I’ve been going to the biannual international food and drink event (ife2019) on and off for years. Ife2019 finished yesterday and I spent a couple of afternoons wandering around chatting to some of the 1350 exhibitors to get a feel for some of the trends. Judging by the number of exhibitors promoting plant-based and vegan foods – from puffed lotus seeds to meatless burgers – many food companies are embracing the opportunities the eat less meat and dairy messages that are coming from those with health and environmental concerns offer.

I couldn’t get near enough to hear the talking trends panel on ‘How the rise of plant based eating is continuing to shape our industry’ but was able to ask on panellist, Holly Shackleton, editor of Speciality Food magazine to share her views afterwards:

The Meatless Farm Company stand was busy serving its meatless burgers and chilli every time I passed it so I asked Frank Lewis, their innovation and R&D director, to step away from cooking them to explain just what they are:

The event draws visitors and exhibitors from around the world, so I was interested in what Chetan Dalal from Premium Foods in India came for – and he was very interested in the kind of products the plant-based trend might hold for a country with 700 million vegetarians:

Different exhibitors had different experiences, some very busy, others less so and this was the case for Koray Yilmazlar, from the Gourmet Group in Turkey who wondered if Brexit had caused an impact:

Closer to home Jim Williams, brand manager for snack bar maker Wild Trail, explained the various ways they can now get their product to market and the impact new outlets such as Amazon was having:

What many of the new plant-based foods I saw have in common is that they are processed or ultraprocessed, so it was a bit of a shock when I passed a stall from a New Covent Garden with fresh fruit and vegetables on display – which was something I craved for after sampling a bewildering range of tastes, from seaweed products from Korea to the meatless chilli.
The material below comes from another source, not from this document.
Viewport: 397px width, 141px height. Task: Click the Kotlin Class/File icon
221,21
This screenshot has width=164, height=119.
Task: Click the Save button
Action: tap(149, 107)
Apart from the food itself another hot topic is what do you package it in – and how to get rid of plastics.

Going Plastic Free

Ife runs alongside a packaging exhibition, pro2pac, and it was here I found Sian Sutherland, enthusiastic co-founder of A Plastic Planet, a group aiming to help manufacturers go plastic free.

I only saw their Plastic Free mark on one exhibitor of fruit ice lollies – success for them will surely be when everyone at future events will be displaying the mark.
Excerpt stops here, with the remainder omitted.